Match reports for Anderlecht and Southampton can be found here and here on the official site.

Elsewhere, all of the first team squad report for training on Monday morning, those who were at Euro2012 have had their holidays and now begin to integrate new signings into the fold ahead of the departure for Asia next weekend. That will be the first that we get to see Podolski and Giroud in action for the club; it is perhaps too much to hope that a new player will be on board by the time the plane leaves.

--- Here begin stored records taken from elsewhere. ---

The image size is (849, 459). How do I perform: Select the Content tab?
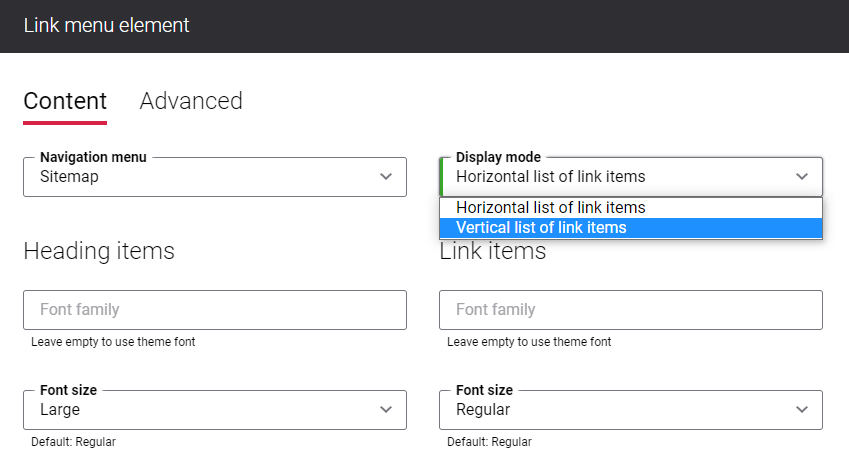(65, 101)
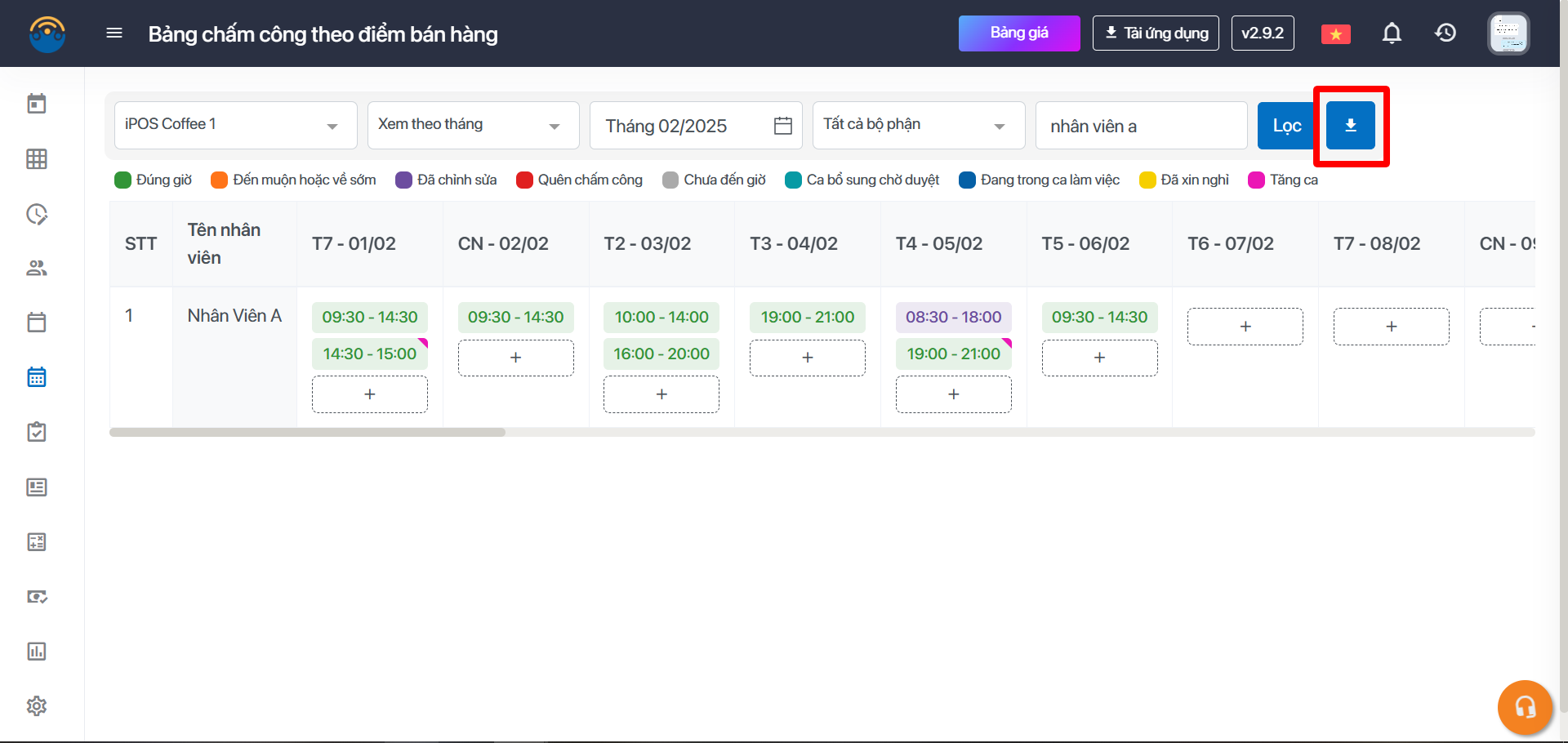Open the settings gear in sidebar
Viewport: 1568px width, 743px height.
click(37, 705)
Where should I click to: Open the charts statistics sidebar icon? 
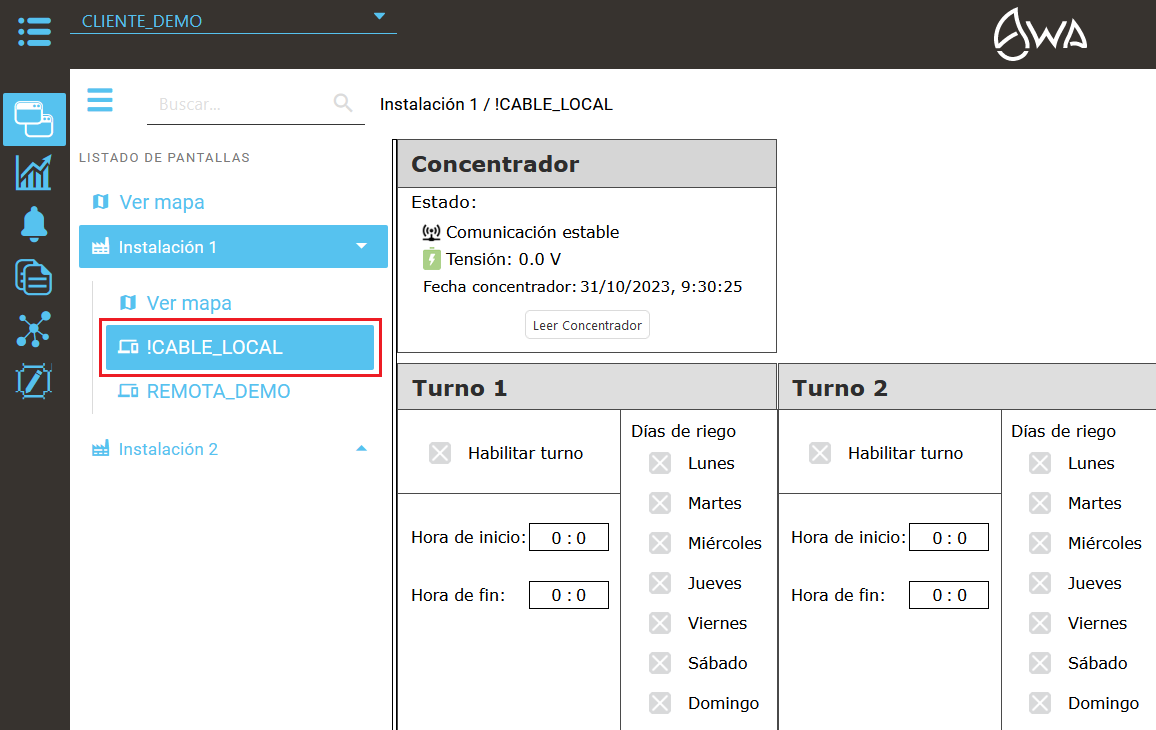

It’s a time of back-to-back meetings for Arsène, with van Persie reportedly meeting the club this weekend, fending off a £15m bid from Manchester City, Theo Walcott’s contract to be sorted and negotiating the sales of those no longer wanted whilst persuading Ganso to come to The Emirates as well as Yann M’vila and Ibrahim Affellay. Just what the club needs, another wide player. And Matt Law’s move to the Mirror has already led to complacency, erasing the creditable point gained at St James Park last summer from memory with Liverpool now the first home game of 2011-12 season.

No doubt the club will be itching to use the £2.50 received from Manchester City from the sale of Emmanuel Adebayor. City we are frequently told needed to get Adebayor off the books in order to be FFP compliant; they didn’t. All players whose contracts were signed in June 2010 or before, are excluded from the calculations of profitability at the this moment in time. There was a genuine financial reason in terms of saving money but for FFP? No, siree. Another loophole being exploited.

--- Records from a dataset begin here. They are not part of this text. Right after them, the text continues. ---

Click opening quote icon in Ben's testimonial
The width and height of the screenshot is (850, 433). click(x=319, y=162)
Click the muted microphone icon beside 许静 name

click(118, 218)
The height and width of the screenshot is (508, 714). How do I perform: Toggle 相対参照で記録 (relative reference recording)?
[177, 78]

Football Governance is under scrutiny as never before but with loopholes through which a coach and horses can be driven, there is a genuine doubt about whether anything more than lip-service is being paid to such matters. The latest rumour is of Adebayor’s wages being paid by City in part; I think that unlikely, more an interpretation of the extraordinarily low transfer fee being paid. Any residual contract payment has to be made in accordance with the terms agreed by the player; continuance of the salary differential likely to be part of the pay-off to appease the player not subsidise Tottenham.

As it is, Adebayor (and Bendtner for that matter) exemplified the problems with the loan system for differing but similar reasons. City have stockpiled talent in pursuit of glory; loaning players a way of recouping costs. Arsenal had promising talent that never developed at a particular point in time; loaning players a way of recouping costs. Neither player could participate in a match against their parent club. Both players had their wages paid in part by that parent club.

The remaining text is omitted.